Task brief: Copy every line of the listing below word for word, changing nothing.

Information shown:
▼▼▼
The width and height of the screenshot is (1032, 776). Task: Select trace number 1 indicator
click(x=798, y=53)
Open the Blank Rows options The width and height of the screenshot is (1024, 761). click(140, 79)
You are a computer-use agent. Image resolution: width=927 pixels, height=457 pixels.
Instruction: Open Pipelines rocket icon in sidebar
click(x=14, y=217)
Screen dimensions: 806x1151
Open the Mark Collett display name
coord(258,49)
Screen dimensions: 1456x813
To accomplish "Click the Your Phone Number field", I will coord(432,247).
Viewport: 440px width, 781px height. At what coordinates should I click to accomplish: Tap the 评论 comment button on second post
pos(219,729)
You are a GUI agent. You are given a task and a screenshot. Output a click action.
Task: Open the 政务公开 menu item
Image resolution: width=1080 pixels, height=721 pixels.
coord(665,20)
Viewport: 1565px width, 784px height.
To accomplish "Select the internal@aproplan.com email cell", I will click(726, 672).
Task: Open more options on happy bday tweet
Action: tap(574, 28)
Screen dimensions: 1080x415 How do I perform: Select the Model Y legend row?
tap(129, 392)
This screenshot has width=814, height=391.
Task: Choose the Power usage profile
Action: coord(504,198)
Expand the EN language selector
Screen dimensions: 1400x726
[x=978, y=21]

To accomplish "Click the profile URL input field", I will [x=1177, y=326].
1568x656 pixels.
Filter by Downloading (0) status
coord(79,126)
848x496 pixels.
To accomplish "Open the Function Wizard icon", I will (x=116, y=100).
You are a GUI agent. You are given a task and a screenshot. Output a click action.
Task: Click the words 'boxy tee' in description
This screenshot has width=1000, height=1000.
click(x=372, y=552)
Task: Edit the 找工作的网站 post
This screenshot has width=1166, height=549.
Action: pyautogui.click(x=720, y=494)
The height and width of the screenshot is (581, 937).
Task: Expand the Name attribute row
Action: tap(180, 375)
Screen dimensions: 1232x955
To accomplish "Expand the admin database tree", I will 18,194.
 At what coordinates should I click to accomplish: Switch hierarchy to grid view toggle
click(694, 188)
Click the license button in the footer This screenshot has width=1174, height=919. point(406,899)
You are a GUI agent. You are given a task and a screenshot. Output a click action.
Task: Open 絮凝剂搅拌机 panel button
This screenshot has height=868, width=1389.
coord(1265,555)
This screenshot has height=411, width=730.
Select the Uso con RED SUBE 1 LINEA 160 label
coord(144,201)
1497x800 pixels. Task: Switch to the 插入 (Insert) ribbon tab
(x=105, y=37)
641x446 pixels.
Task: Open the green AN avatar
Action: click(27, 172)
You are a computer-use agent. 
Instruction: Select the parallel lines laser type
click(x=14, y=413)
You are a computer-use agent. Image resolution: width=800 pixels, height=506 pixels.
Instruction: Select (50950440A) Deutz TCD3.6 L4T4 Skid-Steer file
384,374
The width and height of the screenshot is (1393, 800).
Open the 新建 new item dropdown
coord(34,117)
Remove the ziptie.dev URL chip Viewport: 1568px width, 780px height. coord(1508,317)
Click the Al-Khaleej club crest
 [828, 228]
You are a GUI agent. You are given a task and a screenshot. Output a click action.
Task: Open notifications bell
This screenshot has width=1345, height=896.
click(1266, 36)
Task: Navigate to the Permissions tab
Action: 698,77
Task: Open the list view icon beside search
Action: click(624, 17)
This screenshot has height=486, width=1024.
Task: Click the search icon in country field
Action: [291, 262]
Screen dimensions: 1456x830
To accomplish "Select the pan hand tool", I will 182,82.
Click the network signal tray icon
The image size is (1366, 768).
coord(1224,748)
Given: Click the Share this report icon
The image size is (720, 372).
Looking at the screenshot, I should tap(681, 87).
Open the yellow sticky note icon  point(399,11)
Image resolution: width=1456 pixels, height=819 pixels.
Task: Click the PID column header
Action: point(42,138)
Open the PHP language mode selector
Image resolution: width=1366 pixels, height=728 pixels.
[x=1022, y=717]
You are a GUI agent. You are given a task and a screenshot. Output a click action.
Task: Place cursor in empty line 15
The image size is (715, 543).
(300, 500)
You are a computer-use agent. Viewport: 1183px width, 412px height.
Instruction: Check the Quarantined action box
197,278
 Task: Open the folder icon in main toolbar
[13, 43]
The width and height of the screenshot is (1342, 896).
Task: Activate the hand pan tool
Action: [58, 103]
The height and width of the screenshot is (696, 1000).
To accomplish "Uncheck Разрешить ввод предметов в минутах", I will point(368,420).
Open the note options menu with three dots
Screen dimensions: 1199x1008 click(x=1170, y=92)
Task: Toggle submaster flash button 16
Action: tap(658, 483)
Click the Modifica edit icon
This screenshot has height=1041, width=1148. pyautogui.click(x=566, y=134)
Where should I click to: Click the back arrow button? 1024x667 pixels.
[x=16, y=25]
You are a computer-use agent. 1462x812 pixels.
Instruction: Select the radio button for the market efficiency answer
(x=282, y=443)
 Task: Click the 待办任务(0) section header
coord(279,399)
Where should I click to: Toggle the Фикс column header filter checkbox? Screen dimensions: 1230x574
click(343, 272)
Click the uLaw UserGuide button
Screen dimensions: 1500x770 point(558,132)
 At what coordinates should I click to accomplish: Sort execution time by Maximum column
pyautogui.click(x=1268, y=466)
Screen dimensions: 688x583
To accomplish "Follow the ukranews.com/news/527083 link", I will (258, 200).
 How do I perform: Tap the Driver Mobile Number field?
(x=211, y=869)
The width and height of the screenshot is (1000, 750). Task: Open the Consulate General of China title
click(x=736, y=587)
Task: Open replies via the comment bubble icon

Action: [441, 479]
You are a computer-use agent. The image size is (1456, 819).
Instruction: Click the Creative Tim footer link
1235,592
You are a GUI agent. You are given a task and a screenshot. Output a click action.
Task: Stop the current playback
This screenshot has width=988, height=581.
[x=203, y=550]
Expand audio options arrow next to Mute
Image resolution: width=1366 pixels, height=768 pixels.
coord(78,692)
▲▲▲
Written reply:
The width and height of the screenshot is (1032, 776). Task: Select trace number 1 indicator
click(x=798, y=53)
Open the Blank Rows options The width and height of the screenshot is (1024, 761). click(140, 79)
You are a computer-use agent. Image resolution: width=927 pixels, height=457 pixels.
Instruction: Open Pipelines rocket icon in sidebar
click(x=14, y=217)
Screen dimensions: 806x1151
Open the Mark Collett display name
coord(258,49)
Screen dimensions: 1456x813
To accomplish "Click the Your Phone Number field", I will coord(432,247).
Viewport: 440px width, 781px height. At what coordinates should I click to accomplish: Tap the 评论 comment button on second post
pos(219,729)
You are a GUI agent. You are given a task and a screenshot. Output a click action.
Task: Open the 政务公开 menu item
Image resolution: width=1080 pixels, height=721 pixels.
coord(665,20)
Viewport: 1565px width, 784px height.
To accomplish "Select the internal@aproplan.com email cell", I will click(726, 672).
Task: Open more options on happy bday tweet
Action: tap(574, 28)
Screen dimensions: 1080x415 How do I perform: Select the Model Y legend row?
tap(129, 392)
This screenshot has width=814, height=391.
Task: Choose the Power usage profile
Action: coord(504,198)
Expand the EN language selector
Screen dimensions: 1400x726
[x=978, y=21]

To accomplish "Click the profile URL input field", I will [x=1177, y=326].
1568x656 pixels.
Filter by Downloading (0) status
coord(79,126)
848x496 pixels.
To accomplish "Open the Function Wizard icon", I will (x=116, y=100).
You are a GUI agent. You are given a task and a screenshot. Output a click action.
Task: Click the words 'boxy tee' in description
This screenshot has width=1000, height=1000.
click(x=372, y=552)
Task: Edit the 找工作的网站 post
This screenshot has width=1166, height=549.
Action: pyautogui.click(x=720, y=494)
The height and width of the screenshot is (581, 937).
Task: Expand the Name attribute row
Action: tap(180, 375)
Screen dimensions: 1232x955
To accomplish "Expand the admin database tree", I will 18,194.
 At what coordinates should I click to accomplish: Switch hierarchy to grid view toggle
click(694, 188)
Click the license button in the footer This screenshot has width=1174, height=919. point(406,899)
You are a GUI agent. You are given a task and a screenshot. Output a click action.
Task: Open 絮凝剂搅拌机 panel button
This screenshot has height=868, width=1389.
coord(1265,555)
This screenshot has height=411, width=730.
Select the Uso con RED SUBE 1 LINEA 160 label
coord(144,201)
1497x800 pixels. Task: Switch to the 插入 (Insert) ribbon tab
(x=105, y=37)
641x446 pixels.
Task: Open the green AN avatar
Action: click(27, 172)
You are a computer-use agent. 
Instruction: Select the parallel lines laser type
click(x=14, y=413)
You are a computer-use agent. Image resolution: width=800 pixels, height=506 pixels.
Instruction: Select (50950440A) Deutz TCD3.6 L4T4 Skid-Steer file
384,374
The width and height of the screenshot is (1393, 800).
Open the 新建 new item dropdown
coord(34,117)
Remove the ziptie.dev URL chip Viewport: 1568px width, 780px height. coord(1508,317)
Click the Al-Khaleej club crest
 [828, 228]
You are a GUI agent. You are given a task and a screenshot. Output a click action.
Task: Open notifications bell
This screenshot has width=1345, height=896.
click(1266, 36)
Task: Navigate to the Permissions tab
Action: 698,77
Task: Open the list view icon beside search
Action: click(624, 17)
This screenshot has height=486, width=1024.
Task: Click the search icon in country field
Action: [291, 262]
Screen dimensions: 1456x830
To accomplish "Select the pan hand tool", I will 182,82.
Click the network signal tray icon
The image size is (1366, 768).
coord(1224,748)
Given: Click the Share this report icon
The image size is (720, 372).
Looking at the screenshot, I should tap(681, 87).
Open the yellow sticky note icon  point(399,11)
Image resolution: width=1456 pixels, height=819 pixels.
Task: Click the PID column header
Action: point(42,138)
Open the PHP language mode selector
Image resolution: width=1366 pixels, height=728 pixels.
[x=1022, y=717]
You are a GUI agent. You are given a task and a screenshot. Output a click action.
Task: Place cursor in empty line 15
The image size is (715, 543).
(300, 500)
You are a computer-use agent. Viewport: 1183px width, 412px height.
Instruction: Check the Quarantined action box
197,278
 Task: Open the folder icon in main toolbar
[13, 43]
The width and height of the screenshot is (1342, 896).
Task: Activate the hand pan tool
Action: [58, 103]
The height and width of the screenshot is (696, 1000).
To accomplish "Uncheck Разрешить ввод предметов в минутах", I will point(368,420).
Open the note options menu with three dots
Screen dimensions: 1199x1008 click(x=1170, y=92)
Task: Toggle submaster flash button 16
Action: tap(658, 483)
Click the Modifica edit icon
This screenshot has height=1041, width=1148. pyautogui.click(x=566, y=134)
Where should I click to: Click the back arrow button? 1024x667 pixels.
[x=16, y=25]
You are a computer-use agent. 1462x812 pixels.
Instruction: Select the radio button for the market efficiency answer
(x=282, y=443)
 Task: Click the 待办任务(0) section header
coord(279,399)
Where should I click to: Toggle the Фикс column header filter checkbox? Screen dimensions: 1230x574
click(343, 272)
Click the uLaw UserGuide button
Screen dimensions: 1500x770 point(558,132)
 At what coordinates should I click to accomplish: Sort execution time by Maximum column
pyautogui.click(x=1268, y=466)
Screen dimensions: 688x583
To accomplish "Follow the ukranews.com/news/527083 link", I will (258, 200).
 How do I perform: Tap the Driver Mobile Number field?
(x=211, y=869)
The width and height of the screenshot is (1000, 750). Task: Open the Consulate General of China title
click(x=736, y=587)
Task: Open replies via the comment bubble icon

Action: [441, 479]
You are a computer-use agent. The image size is (1456, 819).
Instruction: Click the Creative Tim footer link
1235,592
You are a GUI agent. You are given a task and a screenshot. Output a click action.
Task: Stop the current playback
This screenshot has width=988, height=581.
[x=203, y=550]
Expand audio options arrow next to Mute
Image resolution: width=1366 pixels, height=768 pixels.
coord(78,692)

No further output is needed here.